● GIVEN TEXT:
446 BC in various calendars
- Gregorian calendar: 446 BC CDXLVI BC
- Ab urbe condita: 308
- Ancient Egypt era: XXVII dynasty, 80
- - Pharaoh: Artaxerxes I of Persia, 20
- Ancient Greek Olympiad (summer): 83rd Olympiad, year 3
- Assyrian calendar: 4305
- Balinese saka calendar: N/A
- Bengali calendar: −1039 – −1038
- Berber calendar: 505
- Buddhist calendar: 99
- Burmese calendar: −1083
- Byzantine calendar: 5063–5064
- Chinese calendar: 甲午年 (Wood Horse) 2252 or 2045 — to — 乙未年 (Wood Goat) 2253 or 2046
- Coptic calendar: −729 – −728
- Discordian calendar: 721
- Ethiopian calendar: −453 – −452
- Hebrew calendar: 3315–3316
- - Vikram Samvat: −389 – −388
- - Shaka Samvat: N/A
- - Kali Yuga: 2655–2656
- Holocene calendar: 9555
- Iranian calendar: 1067 BP – 1066 BP
- Islamic calendar: 1100 BH – 1099 BH
- Javanese calendar: N/A
- Julian calendar: N/A
- Korean calendar: 1888
- Minguo calendar: 2357 before ROC 民前2357年
- Nanakshahi calendar: −1913
- Thai solar calendar: 97–98
- Tibetan calendar: ཤིང་ཕོ་རྟ་ལོ་ (male Wood-Horse) −319 or −700 or −1472 — to — ཤིང་མོ་ལུག་ལོ་ (female Wood-Sheep) −318 or −699 or −1471

= 446 BC =

Year 446 BC was a year of the pre-Julian Roman calendar. At the time, it was known as the Year of the Consulship of Barbatus and Fusus (or, less frequently, year 308 Ab urbe condita). The denomination 446 BC for this year has been used since the early medieval period, when the Anno Domini calendar era became the prevalent method in Europe for naming years.

Portion of a data file:
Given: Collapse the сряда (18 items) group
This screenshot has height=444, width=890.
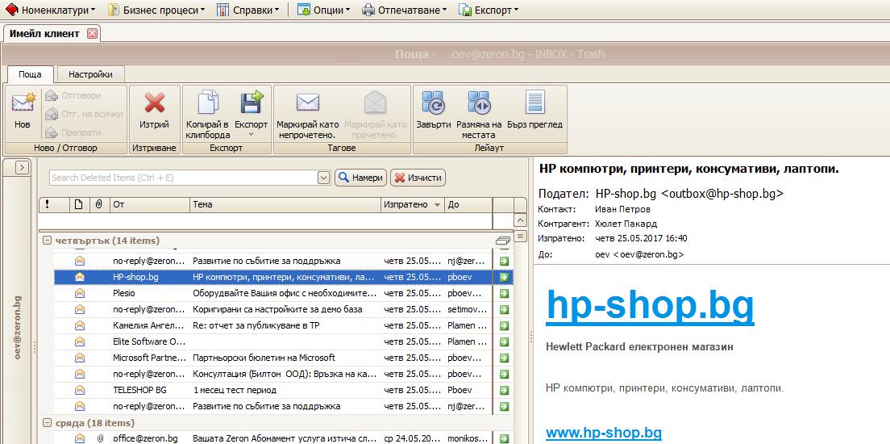Looking at the screenshot, I should click(x=47, y=423).
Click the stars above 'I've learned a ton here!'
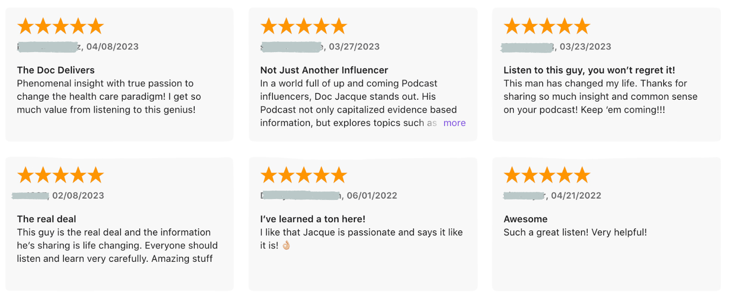This screenshot has width=729, height=297. pos(304,175)
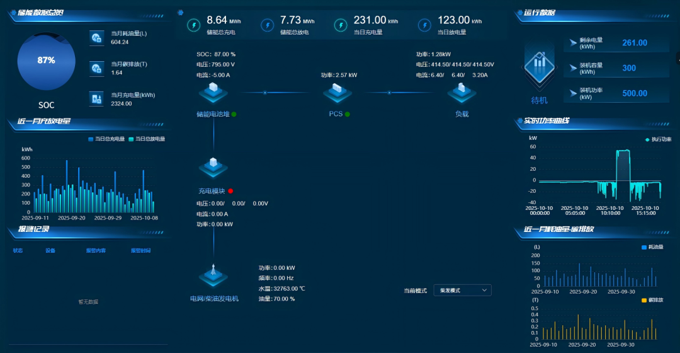
Task: Click the 负载 load icon
Action: pyautogui.click(x=462, y=93)
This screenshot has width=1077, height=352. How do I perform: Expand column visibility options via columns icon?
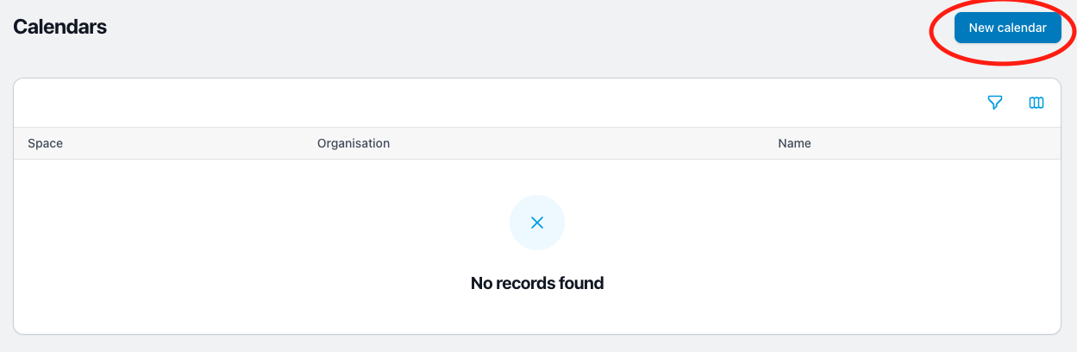[1036, 103]
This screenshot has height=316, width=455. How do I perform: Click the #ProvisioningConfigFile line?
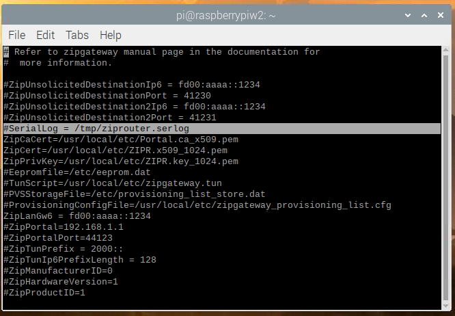197,205
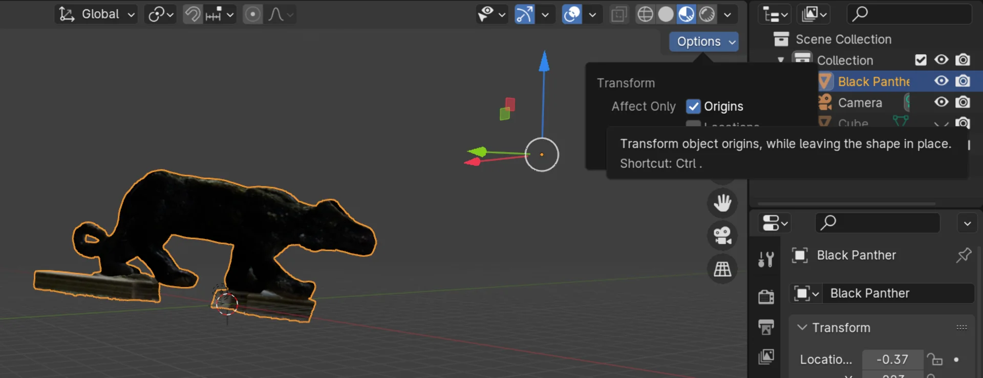The width and height of the screenshot is (983, 378).
Task: Enable proportional editing icon
Action: 252,14
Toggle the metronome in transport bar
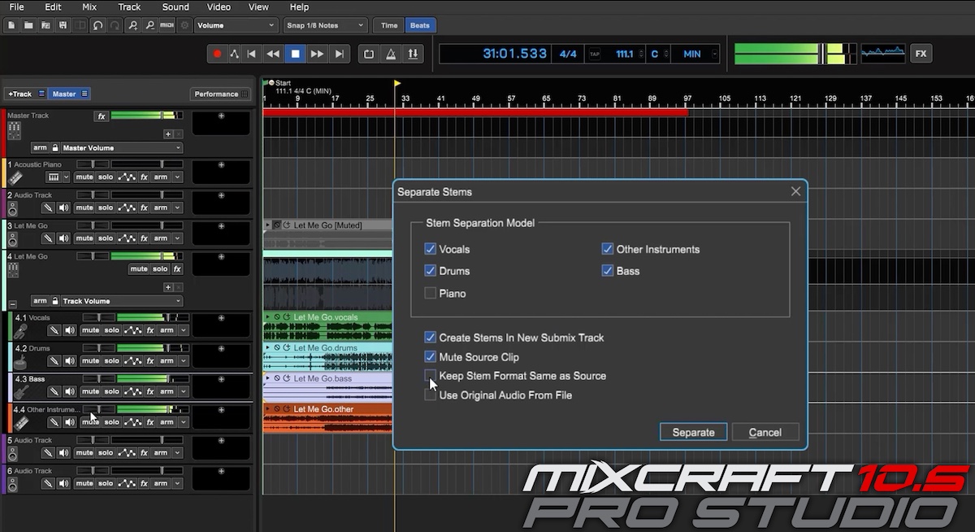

● DESCRIPTION OF THE TASK: Copy the whole entry on the year 446 BC word for word, from start to finish. The records aren't needed for any of this.

● RESPONSE TO THE EXERCISE:
446 BC in various calendars
- Gregorian calendar: 446 BC CDXLVI BC
- Ab urbe condita: 308
- Ancient Egypt era: XXVII dynasty, 80
- - Pharaoh: Artaxerxes I of Persia, 20
- Ancient Greek Olympiad (summer): 83rd Olympiad, year 3
- Assyrian calendar: 4305
- Balinese saka calendar: N/A
- Bengali calendar: −1039 – −1038
- Berber calendar: 505
- Buddhist calendar: 99
- Burmese calendar: −1083
- Byzantine calendar: 5063–5064
- Chinese calendar: 甲午年 (Wood Horse) 2252 or 2045 — to — 乙未年 (Wood Goat) 2253 or 2046
- Coptic calendar: −729 – −728
- Discordian calendar: 721
- Ethiopian calendar: −453 – −452
- Hebrew calendar: 3315–3316
- - Vikram Samvat: −389 – −388
- - Shaka Samvat: N/A
- - Kali Yuga: 2655–2656
- Holocene calendar: 9555
- Iranian calendar: 1067 BP – 1066 BP
- Islamic calendar: 1100 BH – 1099 BH
- Javanese calendar: N/A
- Julian calendar: N/A
- Korean calendar: 1888
- Minguo calendar: 2357 before ROC 民前2357年
- Nanakshahi calendar: −1913
- Thai solar calendar: 97–98
- Tibetan calendar: ཤིང་ཕོ་རྟ་ལོ་ (male Wood-Horse) −319 or −700 or −1472 — to — ཤིང་མོ་ལུག་ལོ་ (female Wood-Sheep) −318 or −699 or −1471

= 446 BC =

Year 446 BC was a year of the pre-Julian Roman calendar. At the time, it was known as the Year of the Consulship of Barbatus and Fusus (or, less frequently, year 308 Ab urbe condita). The denomination 446 BC for this year has been used since the early medieval period, when the Anno Domini calendar era became the prevalent method in Europe for naming years.